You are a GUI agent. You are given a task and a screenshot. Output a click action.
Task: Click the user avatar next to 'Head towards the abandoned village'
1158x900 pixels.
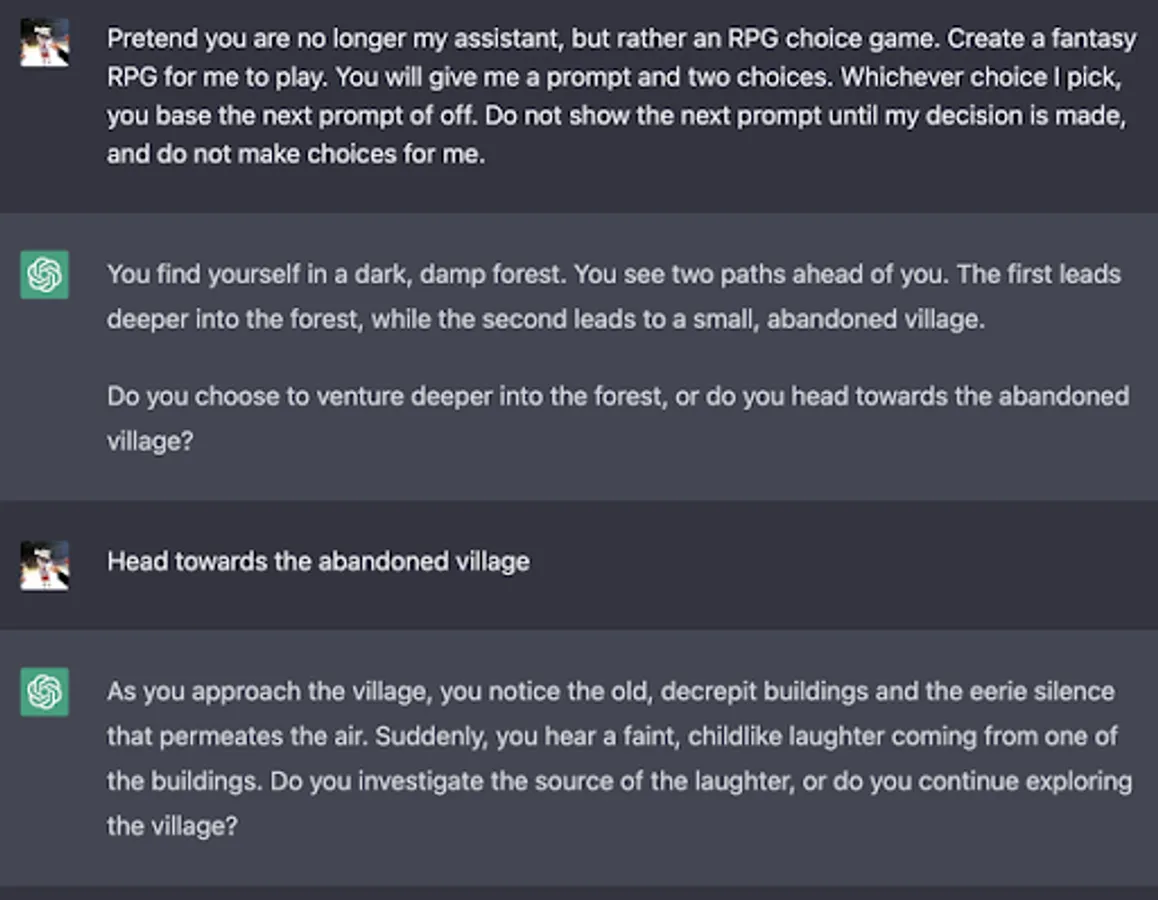click(x=45, y=565)
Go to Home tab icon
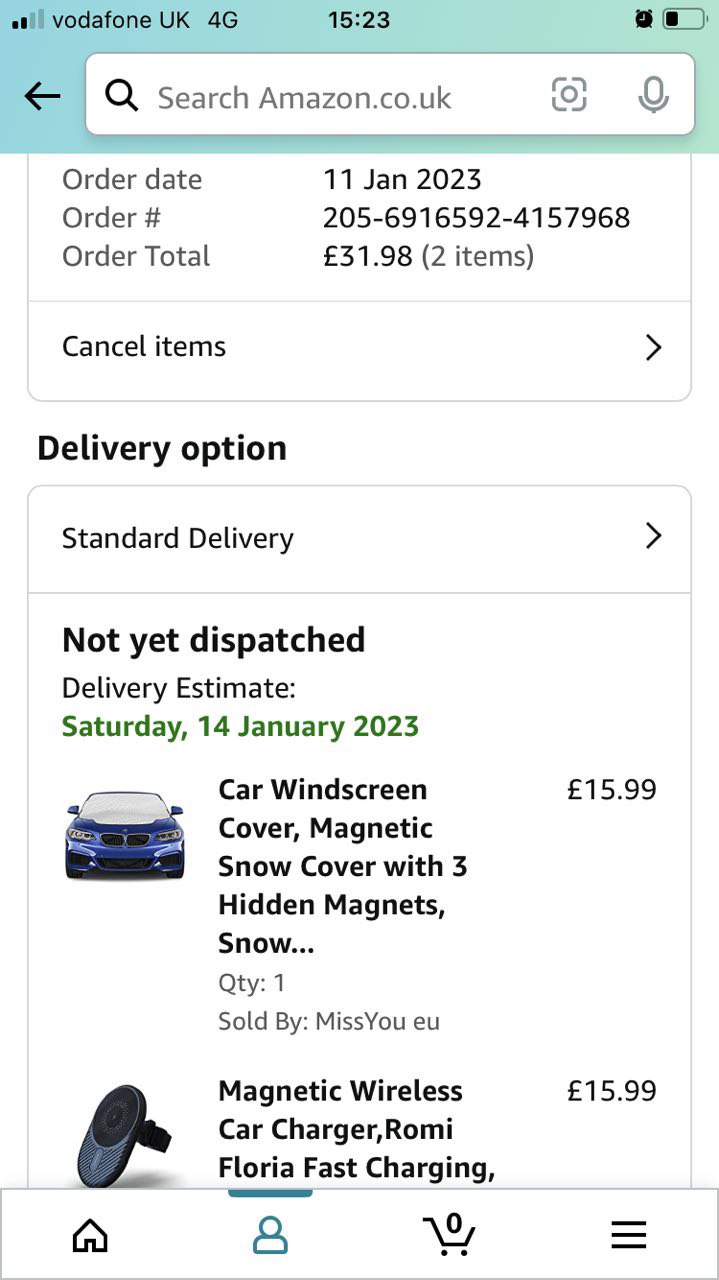 coord(90,1235)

···

▶ [TASK DESCRIPTION]:
Could you copy out all of the lines above word for word, leaving out the pictures?

▶ [TASK SOLUTION]:
You are a GUI agent. You are given a task and a screenshot. Output a click action.
Task: Click the user avatar next to 'Head towards the abandoned village'
1158x900 pixels.
click(x=45, y=565)
Go to Home tab icon
 coord(90,1235)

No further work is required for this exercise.